• _JOB_
Transcribe the material below without changes, starting with the line that contains "Where should I click to: Go" and going on through the line that contains "I will coord(727,97).".

═══ MATERIAL FOR THIS EXERCISE ═══

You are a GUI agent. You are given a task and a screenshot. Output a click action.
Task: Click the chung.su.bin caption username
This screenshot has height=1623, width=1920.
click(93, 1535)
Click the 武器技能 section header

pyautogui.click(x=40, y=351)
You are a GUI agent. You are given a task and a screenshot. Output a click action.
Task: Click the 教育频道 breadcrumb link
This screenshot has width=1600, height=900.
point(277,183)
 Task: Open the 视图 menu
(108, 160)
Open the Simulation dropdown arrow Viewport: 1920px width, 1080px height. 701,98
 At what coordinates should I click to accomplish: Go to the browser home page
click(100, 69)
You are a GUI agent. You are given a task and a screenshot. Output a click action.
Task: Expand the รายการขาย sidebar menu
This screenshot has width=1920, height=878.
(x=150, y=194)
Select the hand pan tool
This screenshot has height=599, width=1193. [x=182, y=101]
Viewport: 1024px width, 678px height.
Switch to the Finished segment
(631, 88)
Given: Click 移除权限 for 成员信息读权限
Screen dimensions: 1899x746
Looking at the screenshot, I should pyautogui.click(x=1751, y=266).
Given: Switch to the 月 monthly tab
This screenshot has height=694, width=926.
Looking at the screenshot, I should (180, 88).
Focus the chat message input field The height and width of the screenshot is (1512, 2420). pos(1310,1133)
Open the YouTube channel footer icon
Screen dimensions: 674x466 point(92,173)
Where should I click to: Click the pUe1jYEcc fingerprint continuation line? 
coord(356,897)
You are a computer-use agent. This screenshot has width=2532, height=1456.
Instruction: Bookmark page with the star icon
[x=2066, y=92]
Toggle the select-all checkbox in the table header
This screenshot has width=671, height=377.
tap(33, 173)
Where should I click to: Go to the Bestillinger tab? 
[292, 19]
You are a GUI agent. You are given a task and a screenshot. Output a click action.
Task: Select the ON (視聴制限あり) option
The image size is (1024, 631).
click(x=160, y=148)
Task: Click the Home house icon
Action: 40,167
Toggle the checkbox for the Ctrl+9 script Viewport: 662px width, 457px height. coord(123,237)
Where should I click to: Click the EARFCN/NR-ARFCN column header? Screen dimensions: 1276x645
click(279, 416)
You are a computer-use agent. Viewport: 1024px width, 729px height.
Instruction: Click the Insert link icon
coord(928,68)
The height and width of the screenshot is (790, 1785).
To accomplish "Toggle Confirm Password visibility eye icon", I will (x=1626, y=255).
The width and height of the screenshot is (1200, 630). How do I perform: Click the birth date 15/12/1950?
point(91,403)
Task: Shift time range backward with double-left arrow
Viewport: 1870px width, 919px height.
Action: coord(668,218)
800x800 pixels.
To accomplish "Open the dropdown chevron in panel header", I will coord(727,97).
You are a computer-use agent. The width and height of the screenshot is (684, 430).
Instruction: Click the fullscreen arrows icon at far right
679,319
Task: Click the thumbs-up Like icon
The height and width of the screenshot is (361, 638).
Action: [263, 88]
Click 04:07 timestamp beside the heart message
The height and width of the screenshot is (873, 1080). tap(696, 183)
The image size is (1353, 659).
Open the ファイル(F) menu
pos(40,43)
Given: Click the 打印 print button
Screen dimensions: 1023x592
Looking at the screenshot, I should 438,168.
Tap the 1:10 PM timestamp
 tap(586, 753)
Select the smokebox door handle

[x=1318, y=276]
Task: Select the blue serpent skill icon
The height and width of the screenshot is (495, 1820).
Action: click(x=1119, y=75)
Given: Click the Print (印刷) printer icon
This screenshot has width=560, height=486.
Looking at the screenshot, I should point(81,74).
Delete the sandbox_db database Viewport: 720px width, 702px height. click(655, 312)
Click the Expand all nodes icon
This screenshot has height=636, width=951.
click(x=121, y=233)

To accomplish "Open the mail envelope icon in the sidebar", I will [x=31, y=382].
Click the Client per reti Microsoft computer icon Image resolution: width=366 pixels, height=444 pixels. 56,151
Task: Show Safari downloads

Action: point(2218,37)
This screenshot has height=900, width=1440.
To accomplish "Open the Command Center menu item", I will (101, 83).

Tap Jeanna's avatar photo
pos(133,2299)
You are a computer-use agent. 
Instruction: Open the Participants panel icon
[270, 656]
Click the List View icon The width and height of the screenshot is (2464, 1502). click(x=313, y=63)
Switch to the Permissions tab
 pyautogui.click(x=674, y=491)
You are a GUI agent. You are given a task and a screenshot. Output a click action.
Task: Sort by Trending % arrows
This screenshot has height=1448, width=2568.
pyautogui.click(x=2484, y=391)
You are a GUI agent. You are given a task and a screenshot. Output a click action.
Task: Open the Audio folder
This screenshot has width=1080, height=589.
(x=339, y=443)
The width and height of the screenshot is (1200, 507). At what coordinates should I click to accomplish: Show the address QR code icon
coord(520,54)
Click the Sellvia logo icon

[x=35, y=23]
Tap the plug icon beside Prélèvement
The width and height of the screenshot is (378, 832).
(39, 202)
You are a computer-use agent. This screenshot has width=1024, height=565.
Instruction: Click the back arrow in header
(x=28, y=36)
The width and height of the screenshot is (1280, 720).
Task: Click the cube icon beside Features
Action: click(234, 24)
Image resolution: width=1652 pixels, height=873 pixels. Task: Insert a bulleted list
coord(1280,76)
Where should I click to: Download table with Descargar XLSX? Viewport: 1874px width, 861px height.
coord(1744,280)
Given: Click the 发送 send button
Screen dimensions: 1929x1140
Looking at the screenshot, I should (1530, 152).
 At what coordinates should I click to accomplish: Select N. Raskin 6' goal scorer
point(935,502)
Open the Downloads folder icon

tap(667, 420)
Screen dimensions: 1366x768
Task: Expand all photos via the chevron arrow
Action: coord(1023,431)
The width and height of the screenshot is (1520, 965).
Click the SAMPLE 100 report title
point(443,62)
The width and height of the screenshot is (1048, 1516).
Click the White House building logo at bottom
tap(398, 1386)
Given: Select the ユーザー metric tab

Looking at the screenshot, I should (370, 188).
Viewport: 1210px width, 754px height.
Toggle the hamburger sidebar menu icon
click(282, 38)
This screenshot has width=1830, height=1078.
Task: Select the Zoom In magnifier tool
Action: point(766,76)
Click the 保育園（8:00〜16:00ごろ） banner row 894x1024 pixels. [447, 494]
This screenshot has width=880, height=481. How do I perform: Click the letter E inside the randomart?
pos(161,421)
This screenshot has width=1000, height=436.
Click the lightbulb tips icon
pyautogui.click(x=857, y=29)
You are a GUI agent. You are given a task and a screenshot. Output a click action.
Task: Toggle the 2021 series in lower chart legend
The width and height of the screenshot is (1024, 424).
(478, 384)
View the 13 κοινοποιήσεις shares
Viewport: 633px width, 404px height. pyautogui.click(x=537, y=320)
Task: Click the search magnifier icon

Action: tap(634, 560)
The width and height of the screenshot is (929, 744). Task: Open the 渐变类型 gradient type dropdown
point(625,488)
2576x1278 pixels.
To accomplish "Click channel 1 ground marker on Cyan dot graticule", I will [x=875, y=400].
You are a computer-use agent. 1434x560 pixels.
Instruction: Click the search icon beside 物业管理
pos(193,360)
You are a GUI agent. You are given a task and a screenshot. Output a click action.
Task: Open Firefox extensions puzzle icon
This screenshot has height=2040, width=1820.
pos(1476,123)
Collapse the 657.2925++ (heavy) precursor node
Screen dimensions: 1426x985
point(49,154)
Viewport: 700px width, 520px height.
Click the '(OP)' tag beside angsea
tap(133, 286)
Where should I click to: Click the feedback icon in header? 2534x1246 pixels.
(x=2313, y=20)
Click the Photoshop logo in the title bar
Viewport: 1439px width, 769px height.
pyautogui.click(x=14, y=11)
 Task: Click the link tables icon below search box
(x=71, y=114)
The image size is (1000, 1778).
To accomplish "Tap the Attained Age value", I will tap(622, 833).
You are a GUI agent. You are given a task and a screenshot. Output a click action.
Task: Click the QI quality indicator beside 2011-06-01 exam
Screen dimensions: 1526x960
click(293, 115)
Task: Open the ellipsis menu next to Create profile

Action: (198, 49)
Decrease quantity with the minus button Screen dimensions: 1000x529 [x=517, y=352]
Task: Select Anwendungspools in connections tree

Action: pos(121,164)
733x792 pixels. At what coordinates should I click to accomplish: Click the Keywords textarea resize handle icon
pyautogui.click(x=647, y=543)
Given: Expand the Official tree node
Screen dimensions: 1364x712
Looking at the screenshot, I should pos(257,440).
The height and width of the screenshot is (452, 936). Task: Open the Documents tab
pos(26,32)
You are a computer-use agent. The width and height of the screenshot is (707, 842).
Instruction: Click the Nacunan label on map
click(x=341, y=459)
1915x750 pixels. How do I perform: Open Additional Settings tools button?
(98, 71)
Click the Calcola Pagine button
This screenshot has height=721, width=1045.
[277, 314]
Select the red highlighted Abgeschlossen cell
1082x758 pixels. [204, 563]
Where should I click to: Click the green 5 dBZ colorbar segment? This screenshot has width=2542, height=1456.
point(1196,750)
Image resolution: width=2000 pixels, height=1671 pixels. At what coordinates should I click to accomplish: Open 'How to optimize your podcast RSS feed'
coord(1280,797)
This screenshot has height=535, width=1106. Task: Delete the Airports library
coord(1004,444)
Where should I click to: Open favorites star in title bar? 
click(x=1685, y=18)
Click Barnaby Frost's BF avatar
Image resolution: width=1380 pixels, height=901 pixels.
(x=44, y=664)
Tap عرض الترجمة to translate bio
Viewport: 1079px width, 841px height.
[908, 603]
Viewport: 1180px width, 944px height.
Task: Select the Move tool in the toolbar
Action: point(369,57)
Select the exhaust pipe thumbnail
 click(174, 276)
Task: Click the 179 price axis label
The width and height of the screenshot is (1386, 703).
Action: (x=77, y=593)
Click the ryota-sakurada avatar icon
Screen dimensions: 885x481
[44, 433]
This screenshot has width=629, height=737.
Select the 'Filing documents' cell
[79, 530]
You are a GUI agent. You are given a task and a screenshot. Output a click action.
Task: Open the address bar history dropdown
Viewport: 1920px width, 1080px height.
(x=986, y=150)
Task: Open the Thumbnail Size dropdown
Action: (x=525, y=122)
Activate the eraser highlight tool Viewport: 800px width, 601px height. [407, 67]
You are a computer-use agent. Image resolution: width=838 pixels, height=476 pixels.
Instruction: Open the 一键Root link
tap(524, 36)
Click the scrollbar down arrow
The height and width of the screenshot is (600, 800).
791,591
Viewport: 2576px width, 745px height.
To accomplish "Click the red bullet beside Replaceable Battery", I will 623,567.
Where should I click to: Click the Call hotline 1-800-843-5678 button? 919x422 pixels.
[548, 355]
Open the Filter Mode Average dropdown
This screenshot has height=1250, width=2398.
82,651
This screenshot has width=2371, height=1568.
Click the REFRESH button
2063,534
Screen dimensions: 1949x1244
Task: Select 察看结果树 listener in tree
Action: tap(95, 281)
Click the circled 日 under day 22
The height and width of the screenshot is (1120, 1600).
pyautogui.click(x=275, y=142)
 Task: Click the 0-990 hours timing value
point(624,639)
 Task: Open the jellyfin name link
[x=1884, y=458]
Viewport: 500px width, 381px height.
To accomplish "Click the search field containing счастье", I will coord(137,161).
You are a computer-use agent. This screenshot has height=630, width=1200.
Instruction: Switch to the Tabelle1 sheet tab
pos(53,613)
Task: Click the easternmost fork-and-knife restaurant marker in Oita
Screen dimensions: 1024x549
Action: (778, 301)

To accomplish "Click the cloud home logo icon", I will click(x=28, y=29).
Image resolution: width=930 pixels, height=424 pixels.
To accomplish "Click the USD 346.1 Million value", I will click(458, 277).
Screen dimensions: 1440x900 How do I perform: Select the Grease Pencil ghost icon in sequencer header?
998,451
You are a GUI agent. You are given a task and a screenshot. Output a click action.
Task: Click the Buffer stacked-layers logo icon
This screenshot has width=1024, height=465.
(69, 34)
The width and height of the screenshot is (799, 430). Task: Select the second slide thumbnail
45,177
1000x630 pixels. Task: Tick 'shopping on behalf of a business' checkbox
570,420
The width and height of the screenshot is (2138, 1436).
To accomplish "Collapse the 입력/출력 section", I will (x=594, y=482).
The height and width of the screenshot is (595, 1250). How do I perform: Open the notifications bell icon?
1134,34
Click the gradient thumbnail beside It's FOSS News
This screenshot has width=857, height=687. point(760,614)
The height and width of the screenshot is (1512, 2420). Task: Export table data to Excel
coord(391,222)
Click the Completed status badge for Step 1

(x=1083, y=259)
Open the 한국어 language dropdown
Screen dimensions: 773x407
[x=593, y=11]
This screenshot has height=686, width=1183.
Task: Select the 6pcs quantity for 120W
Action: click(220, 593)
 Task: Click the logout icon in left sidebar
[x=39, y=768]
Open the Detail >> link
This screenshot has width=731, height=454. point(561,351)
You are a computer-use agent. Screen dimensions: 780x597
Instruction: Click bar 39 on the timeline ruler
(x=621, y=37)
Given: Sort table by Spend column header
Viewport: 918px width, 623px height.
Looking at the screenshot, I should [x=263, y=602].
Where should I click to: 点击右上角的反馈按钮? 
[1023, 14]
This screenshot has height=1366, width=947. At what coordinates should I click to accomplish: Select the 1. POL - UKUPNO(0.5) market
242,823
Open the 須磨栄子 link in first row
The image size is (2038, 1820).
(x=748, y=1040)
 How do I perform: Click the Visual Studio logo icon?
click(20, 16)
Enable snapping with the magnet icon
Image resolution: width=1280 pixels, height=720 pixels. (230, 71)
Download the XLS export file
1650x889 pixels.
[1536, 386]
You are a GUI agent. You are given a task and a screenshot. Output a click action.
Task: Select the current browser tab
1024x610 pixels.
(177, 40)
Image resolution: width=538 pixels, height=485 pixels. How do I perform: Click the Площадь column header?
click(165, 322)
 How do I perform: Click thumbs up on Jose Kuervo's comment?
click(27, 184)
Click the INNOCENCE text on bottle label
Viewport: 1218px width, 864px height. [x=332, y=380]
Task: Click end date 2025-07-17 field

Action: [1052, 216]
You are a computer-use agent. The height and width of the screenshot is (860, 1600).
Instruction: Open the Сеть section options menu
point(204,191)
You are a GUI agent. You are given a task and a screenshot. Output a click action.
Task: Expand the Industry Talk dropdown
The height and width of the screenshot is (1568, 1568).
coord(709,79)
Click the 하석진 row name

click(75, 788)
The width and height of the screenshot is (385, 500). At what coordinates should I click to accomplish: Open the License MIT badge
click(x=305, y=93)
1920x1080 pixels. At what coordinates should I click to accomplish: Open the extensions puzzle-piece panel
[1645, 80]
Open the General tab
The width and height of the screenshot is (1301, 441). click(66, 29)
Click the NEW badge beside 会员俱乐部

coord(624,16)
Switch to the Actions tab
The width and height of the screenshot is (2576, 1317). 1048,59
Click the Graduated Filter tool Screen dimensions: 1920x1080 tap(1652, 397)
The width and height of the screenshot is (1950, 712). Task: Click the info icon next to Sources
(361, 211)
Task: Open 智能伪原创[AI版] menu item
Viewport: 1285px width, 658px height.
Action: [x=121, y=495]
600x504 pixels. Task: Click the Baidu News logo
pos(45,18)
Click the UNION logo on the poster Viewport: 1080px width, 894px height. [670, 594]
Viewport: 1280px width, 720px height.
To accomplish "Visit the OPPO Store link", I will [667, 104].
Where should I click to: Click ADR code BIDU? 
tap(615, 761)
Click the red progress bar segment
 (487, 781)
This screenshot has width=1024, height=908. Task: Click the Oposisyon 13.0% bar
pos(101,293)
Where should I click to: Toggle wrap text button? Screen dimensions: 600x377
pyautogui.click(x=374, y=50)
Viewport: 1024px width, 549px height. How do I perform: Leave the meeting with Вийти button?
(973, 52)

═══

• _FULL RESPONSE_
Where should I click to: Go to the Bestillinger tab? 
[292, 19]
You are a GUI agent. You are given a task and a screenshot. Output a click action.
Task: Select the ON (視聴制限あり) option
The image size is (1024, 631).
click(x=160, y=148)
Task: Click the Home house icon
Action: 40,167
Toggle the checkbox for the Ctrl+9 script Viewport: 662px width, 457px height. coord(123,237)
Where should I click to: Click the EARFCN/NR-ARFCN column header? Screen dimensions: 1276x645
click(279, 416)
You are a computer-use agent. Viewport: 1024px width, 729px height.
Instruction: Click the Insert link icon
coord(928,68)
The height and width of the screenshot is (790, 1785).
To accomplish "Toggle Confirm Password visibility eye icon", I will (x=1626, y=255).
The width and height of the screenshot is (1200, 630). How do I perform: Click the birth date 15/12/1950?
point(91,403)
Task: Shift time range backward with double-left arrow
Viewport: 1870px width, 919px height.
Action: coord(668,218)
800x800 pixels.
To accomplish "Open the dropdown chevron in panel header", I will coord(727,97).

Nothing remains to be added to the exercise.